● **DOCUMENT TEXT**
------------------------------

Resonance and the low impedance point.

[The DB]

This is continuing a discussion started in this thread. I moved the discussion here out of respect for the op as we were getting a bit off of the question asked.

This discussion has come about because I have made the comment that a resonant frequency of an antenna will also be a low impedance point. More information is in the thread linked above.


The DB

 

[The DB]

I'm thinking there are examples where tuning for "the dip in impedance" may not put you close to resonance. Take any antenna that uses an inductor at its base with a tap point on it that connects to the feedline. Could be anything from your Wilson 1000 mag mount to your Maco V-58. These matching networks are nothing more than RF versions of the basic auto transformer.

I base my knowledge on the ever growing collection of antenna books I have (new and old) and even more so from my experience with working with antennas. I have done my share of tuning and building in the past. I have several designs in my head that I will hopefully get a chance to build and play with next year that would potentially build on what I already know.

------------------------------

● **STORED RECORDS**
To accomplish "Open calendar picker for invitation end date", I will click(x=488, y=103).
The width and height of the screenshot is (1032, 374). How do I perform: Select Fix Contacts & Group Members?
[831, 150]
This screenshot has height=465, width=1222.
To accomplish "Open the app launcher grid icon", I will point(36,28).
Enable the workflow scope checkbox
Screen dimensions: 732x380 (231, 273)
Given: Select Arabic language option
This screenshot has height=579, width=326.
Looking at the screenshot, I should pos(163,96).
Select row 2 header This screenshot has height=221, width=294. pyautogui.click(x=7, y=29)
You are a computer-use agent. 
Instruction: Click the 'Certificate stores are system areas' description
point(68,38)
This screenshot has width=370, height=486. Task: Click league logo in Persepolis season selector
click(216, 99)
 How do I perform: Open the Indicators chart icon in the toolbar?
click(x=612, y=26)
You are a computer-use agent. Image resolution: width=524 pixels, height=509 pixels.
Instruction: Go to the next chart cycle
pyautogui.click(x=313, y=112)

------------------------------

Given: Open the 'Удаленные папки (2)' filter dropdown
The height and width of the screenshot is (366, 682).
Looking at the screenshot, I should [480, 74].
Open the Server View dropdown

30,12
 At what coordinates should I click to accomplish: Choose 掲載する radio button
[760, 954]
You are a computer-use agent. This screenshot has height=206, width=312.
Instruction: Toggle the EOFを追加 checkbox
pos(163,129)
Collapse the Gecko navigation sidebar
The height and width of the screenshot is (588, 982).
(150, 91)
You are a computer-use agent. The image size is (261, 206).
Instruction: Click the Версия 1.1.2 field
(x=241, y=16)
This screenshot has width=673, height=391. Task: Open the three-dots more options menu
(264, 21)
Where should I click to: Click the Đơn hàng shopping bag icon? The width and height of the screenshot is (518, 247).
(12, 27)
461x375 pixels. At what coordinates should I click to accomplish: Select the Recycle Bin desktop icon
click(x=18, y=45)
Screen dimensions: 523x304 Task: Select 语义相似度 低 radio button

------------------------------

● **REQUIRED WORK**
a) Please write out the part of the antenna resonance thread from "I'm thinking there" to "I already know.".
b) Render this sentence from the antenna resonance thread in Spanish: "These matching networks are nothing more than RF versions of the basic auto transformer."
c) Based on the antenna resonance thread, mark each statement yes or no and quote the words that decide it: (i) The discussion was moved out of respect for the op. (ii) The Maco V-58 is named as an antenna that could use an inductor at its base. (iii) The designs mentioned are planned to be built this year.
The entries come from a separate source.

● **EXERCISE RESULTS**
a)
I'm thinking there are examples where tuning for "the dip in impedance" may not put you close to resonance. Take any antenna that uses an inductor at its base with a tap point on it that connects to the feedline. Could be anything from your Wilson 1000 mag mount to your Maco V-58. These matching networks are nothing more than RF versions of the basic auto transformer.

I base my knowledge on the ever growing collection of antenna books I have (new and old) and even more so from my experience with working with antennas. I have done my share of tuning and building in the past. I have several designs in my head that I will hopefully get a chance to build and play with next year that would potentially build on what I already know.

b) Estas redes de adaptación no son más que versiones de RF del autotransformador básico.

c)
(i) Yes: "I moved the discussion here out of respect for the op as we were getting a bit off of the question asked."
(ii) Yes: "Could be anything from your Wilson 1000 mag mount to your Maco V-58."
(iii) No: "I have several designs in my head that I will hopefully get a chance to build and play with next year."